# TASK INSTRUCTIONS
A) From the research description below, quote the passage that begins at the words "This is a description" and stops after "plant defense responses.".
B) Summarize the research description below in two sentences.

# EXTRACT
This is a description of the research at the Molecular Plant-Insect Interactions Laboratory at the University of Nebraska-Lincoln.
Our research focus is on identifying the key components/genes/signaling mechanisms that are involved in modulating plant defenses upon insect herbivory and to understand the mechanisms by which insect salivary proteins/effectors alter the plant defense responses.

  1. Sorghum defense responses to phloem-feeding aphids. Sorghum, one of the world’s most important monocot crops grown for food, feed, and fuel, suffers severe yield losses due to attack by phloem-feeding insects, including aphids. This project will fill an important gap in current research by utilizing genomic resources to gain insight into the underlying genetic networks and phenotypic traits that contribute to sorghum resistance to aphids. To investigate this, we are utilizing the natural variation in a panel of sorghum inbred lines to elucidate the novel sources of sorghum resistance to sugarcane aphids (SCA). We are using a combination of molecular, biochemical, and electrophysiological approaches to enable better understanding of the genetic basis of sorghum resistance to aphids. The results from this project will provide improved insight as to how endogenous defenses and manipulation of defense signaling networks contribute to the development of more efficient and durable insect pest-resistant varieties of sorghum. This project is recently funded for more than $1.5 Million by the National Science Foundation Faculty Early Career Development Program (CAREER) Program.

# DATA EXTRACTS
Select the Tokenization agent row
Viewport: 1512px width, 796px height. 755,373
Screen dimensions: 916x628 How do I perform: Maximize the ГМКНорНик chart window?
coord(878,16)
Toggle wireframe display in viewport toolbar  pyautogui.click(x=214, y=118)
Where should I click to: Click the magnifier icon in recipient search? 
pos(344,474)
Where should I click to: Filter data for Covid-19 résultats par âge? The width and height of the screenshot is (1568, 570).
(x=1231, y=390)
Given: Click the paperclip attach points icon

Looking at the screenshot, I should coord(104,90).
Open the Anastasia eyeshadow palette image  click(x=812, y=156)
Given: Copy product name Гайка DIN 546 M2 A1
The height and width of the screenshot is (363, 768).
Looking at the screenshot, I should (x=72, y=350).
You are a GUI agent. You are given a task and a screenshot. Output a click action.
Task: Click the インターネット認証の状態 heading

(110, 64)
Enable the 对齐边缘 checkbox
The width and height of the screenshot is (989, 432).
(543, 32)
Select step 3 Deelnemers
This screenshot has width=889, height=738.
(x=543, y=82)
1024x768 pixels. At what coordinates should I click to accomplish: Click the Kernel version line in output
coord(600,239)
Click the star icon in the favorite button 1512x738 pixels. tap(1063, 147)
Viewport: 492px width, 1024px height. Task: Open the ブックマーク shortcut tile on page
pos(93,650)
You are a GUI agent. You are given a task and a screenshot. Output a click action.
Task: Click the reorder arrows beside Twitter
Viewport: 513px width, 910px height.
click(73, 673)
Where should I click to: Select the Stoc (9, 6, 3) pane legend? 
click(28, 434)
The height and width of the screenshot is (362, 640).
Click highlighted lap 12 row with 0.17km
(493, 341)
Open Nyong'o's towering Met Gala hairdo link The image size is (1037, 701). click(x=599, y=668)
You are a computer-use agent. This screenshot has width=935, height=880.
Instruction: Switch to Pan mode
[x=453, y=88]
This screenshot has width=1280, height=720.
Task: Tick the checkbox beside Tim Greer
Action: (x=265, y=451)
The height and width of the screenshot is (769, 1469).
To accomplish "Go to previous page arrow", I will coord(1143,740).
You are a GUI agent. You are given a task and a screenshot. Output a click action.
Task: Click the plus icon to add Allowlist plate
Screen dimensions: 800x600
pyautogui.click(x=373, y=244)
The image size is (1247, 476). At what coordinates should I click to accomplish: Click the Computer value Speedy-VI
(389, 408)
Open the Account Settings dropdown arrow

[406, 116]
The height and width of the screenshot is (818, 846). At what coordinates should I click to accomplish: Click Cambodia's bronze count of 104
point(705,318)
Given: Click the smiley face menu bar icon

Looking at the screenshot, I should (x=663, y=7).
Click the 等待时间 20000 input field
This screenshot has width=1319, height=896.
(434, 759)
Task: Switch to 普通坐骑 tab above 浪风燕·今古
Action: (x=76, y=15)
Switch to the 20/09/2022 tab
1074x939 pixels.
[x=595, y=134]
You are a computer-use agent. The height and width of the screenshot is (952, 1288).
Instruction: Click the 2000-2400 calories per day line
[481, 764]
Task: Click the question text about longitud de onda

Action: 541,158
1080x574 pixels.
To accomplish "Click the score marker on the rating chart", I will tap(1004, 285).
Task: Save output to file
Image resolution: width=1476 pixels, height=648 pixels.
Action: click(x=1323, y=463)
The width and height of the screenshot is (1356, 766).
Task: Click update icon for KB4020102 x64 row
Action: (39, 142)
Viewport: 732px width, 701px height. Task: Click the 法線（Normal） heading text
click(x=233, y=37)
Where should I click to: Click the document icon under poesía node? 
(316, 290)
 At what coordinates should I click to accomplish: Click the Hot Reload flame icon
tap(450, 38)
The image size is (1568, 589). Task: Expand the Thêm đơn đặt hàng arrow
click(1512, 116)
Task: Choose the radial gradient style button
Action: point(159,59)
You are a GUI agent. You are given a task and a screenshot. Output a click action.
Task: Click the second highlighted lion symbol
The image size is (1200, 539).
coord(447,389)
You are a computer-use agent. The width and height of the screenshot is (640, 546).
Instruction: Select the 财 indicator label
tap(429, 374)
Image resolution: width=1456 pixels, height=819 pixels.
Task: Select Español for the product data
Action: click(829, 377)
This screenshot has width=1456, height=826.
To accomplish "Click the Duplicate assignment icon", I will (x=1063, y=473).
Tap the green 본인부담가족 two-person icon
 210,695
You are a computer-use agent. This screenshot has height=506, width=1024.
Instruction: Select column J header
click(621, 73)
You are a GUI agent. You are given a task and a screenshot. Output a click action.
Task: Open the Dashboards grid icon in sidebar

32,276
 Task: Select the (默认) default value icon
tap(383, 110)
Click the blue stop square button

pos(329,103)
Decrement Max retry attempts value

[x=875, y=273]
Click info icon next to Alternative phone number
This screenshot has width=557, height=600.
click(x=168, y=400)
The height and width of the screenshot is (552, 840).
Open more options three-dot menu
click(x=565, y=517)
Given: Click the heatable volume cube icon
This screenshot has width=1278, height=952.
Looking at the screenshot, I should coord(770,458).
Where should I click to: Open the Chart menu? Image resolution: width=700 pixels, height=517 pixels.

# ANSWERS FOR EACH ITEM
A)
This is a description of the research at the Molecular Plant-Insect Interactions Laboratory at the University of Nebraska-Lincoln.
Our research focus is on identifying the key components/genes/signaling mechanisms that are involved in modulating plant defenses upon insect herbivory and to understand the mechanisms by which insect salivary proteins/effectors alter the plant defense responses.

B) The Molecular Plant-Insect Interactions Laboratory at the University of Nebraska-Lincoln studies the components, genes, and signaling mechanisms that modulate plant defenses upon insect herbivory, and how insect salivary proteins/effectors alter those defenses. One project uses natural variation in a panel of sorghum inbred lines, along with molecular, biochemical, and electrophysiological approaches, to understand the genetic basis of sorghum resistance to sugarcane aphids, and it is funded for more than $1.5 Million by the National Science Foundation CAREER Program.